Una cuestión de credibilidad

Una cuestión de credibilidad

11 de diciembre del 2018

Hace algunos años atrás, aquí nos quejábamos que se vivía de sobresalto en sobresalto, dependiendo del humor o forma de haberse despertado de quien gobernaba, convencido que gobernaba su propia finca y no el país y el pueblo que lo había elegido.

Esos sobresaltos nos llevaron, como en comparsa de carnaval, a situaciones de inestabilidad y de expectativas, esperando a ver que era lo próximo que iba o que podría pasar. Se incrementaban “las bolas” y con el advenimiento o popularización de las redes sociales, a todo el mundo se le despertó el “periodistita” que llevan por dentro.

Lo malo es que se empezaron a crear varios bandos; los que se lo creen todo (principalmente lo que quieren o les gustaría que fuera cierto) y que son los que más copian y comparten cuanta locura les llega. Los que ponen en duda algunas de las cosas que reciben y verifican antes de compartir, aunque de vez en cuando son sorprendidos con cosas que pareciendo ciertas, no dejan de ser mentiras o “fake news”. Y el tercer grupo que son los que no creen nada de nadie, así, no copian no comparten nada de lo que reciben, pues piensan que todo es falso.

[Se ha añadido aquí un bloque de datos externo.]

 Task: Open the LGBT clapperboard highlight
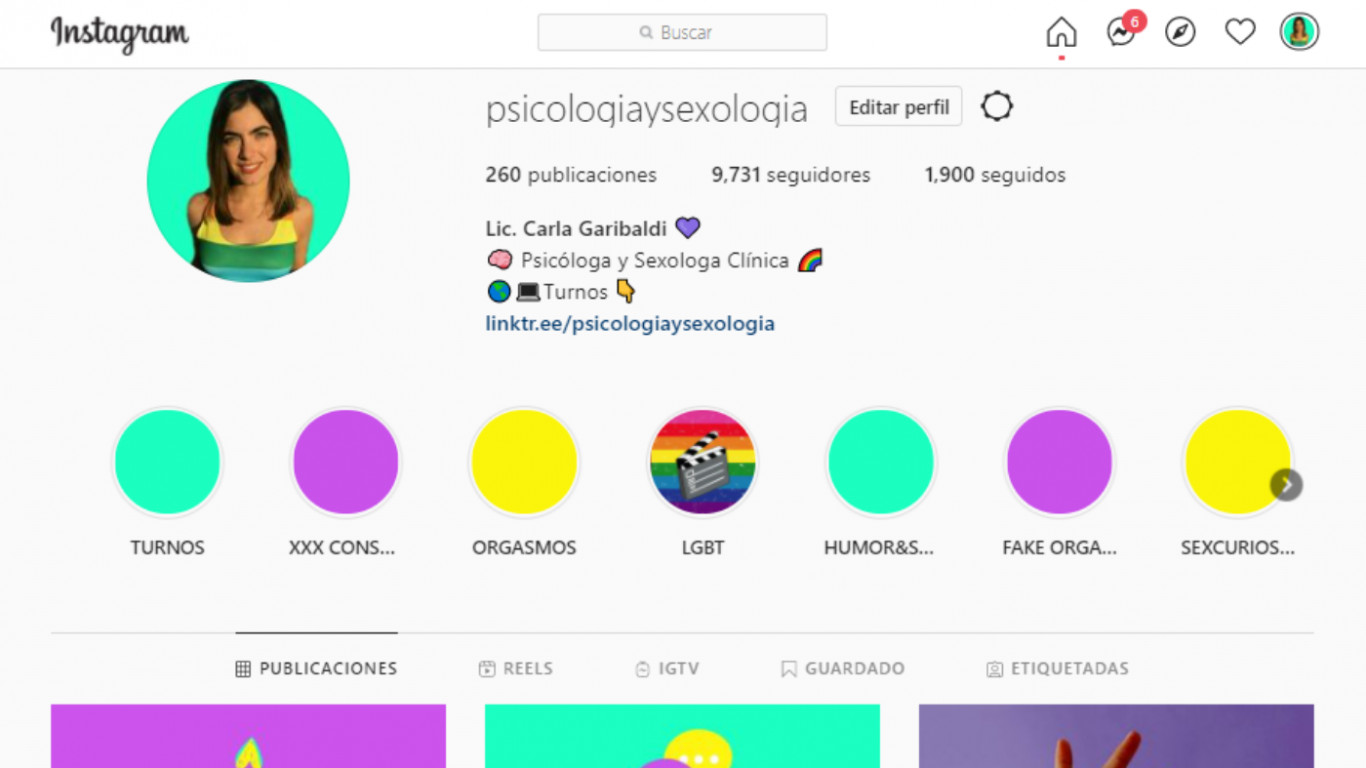tap(702, 462)
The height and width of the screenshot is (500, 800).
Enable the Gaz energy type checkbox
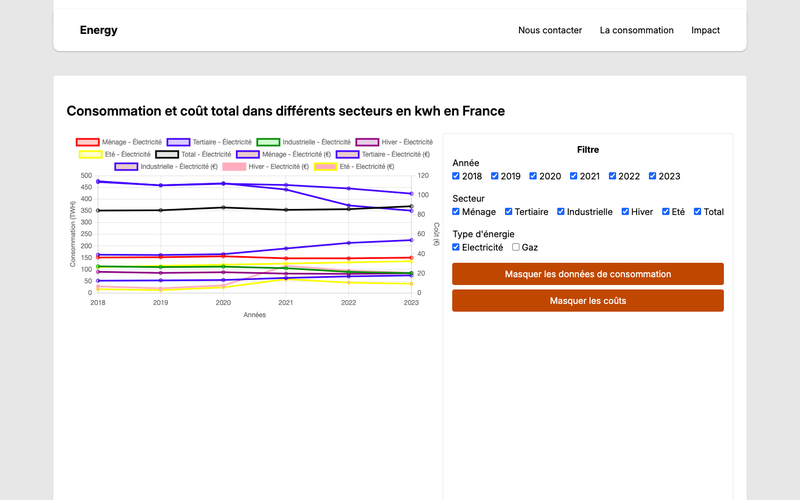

Todo este movimiento ha generado un sentimiento de incredulidad y desconfianza entre la población sobre cualquier cosa. Encima de todo, el gobierno nacional actual no se ha caracterizado por ser el mejor
comunicador y peor aún, cuando transmiten algún mensaje, no necesariamente transmiten con la verdad por delante y tratan de jugar con frases, números y palabras, que lo único que produce es aún una mayor falta de credibilidad.

Por el otro lado, cuando se empezó a generar la euforia del famoso “black Friday” antes que naciera el autóctono “black week”, muchos fueron los decepcionados, pues acudían a las famosas ventas y se daban cuenta que las promociones estaban muy lejos de lo que se prometía, pues lo único que habían hecho los comerciantes, era elevar los precios de los productos días o semanas antes, para entonces promover un gran descuento durante el día en mención, lo cual nuevamente causó desconfianza en los años siguientes, de parte de sus clientes.

Muchos grupos organizados, con el ánimo de llamar la atención sobre algún punto o tema que están promoviendo o de lo que están interesados en promover, dicen medias verdades, lo cual, de la misma manera, produce esa desconfianza que hace que el vecino común y corriente deje de confiar en el mensaje de fondo.

En otra acera están los fanáticos religiosos, que critican, a veces sin fundamento, cuanta posición pudiere resultarles adversa al propio fundamentalismo que, hasta sin darse cuenta, están promoviendo. Eso los deja sin la credibilidad que ellos quisieran tener, razón por la cual muchas de las religiones han ido perdiendo la buena reputación dentro de la comunidad en general.

Y entonces, ¿quiénes quedan? Pues yo diría que una mayoría silente, que se mueve de acera en acera, muchas veces dependiendo de lo que les gustaría escuchar. Por ejemplo, los practicantes del cristianismo que critican a los fanáticos musulmanes en Europa, sin darse cuenta que están haciendo exactamente lo mismo al promover la discriminación en su propio patio.

Esa mayoría, ahora no tan silente, incluye a los políticos fuera del gobierno, que criticarán cualquier cosa que hayan hecho (o que esté haciendo) los “otros” políticos, pues, nos hemos ido adaptando a la forma
hacer política que tienen los estadounidenses, donde las campañas son sobre lo malo y los errores de sus contrincantes, pero nadie se entera nunca de sus planes de gobierno, por ejemplo.

Debemos ser el resto de la población quienes exijamos respeto. Somos los que nos propongamos no ir a comprar al local comercial que pretende engañarnos con falsas promociones. No votar por el político que nos promete el cielo, la tierra, la luna y las estrellas, sino por el que mejor plan de gobierno nos propone y mejor reputación nos presente.

Debemos ser nosotros los que no debemos copiar y compartir lo que no estemos seguros que sea cierto. Seamos responsables y promovamos ese sentimiento de confianza y credibilidad del cual deberíamos gozar. ¡Seamos responsables!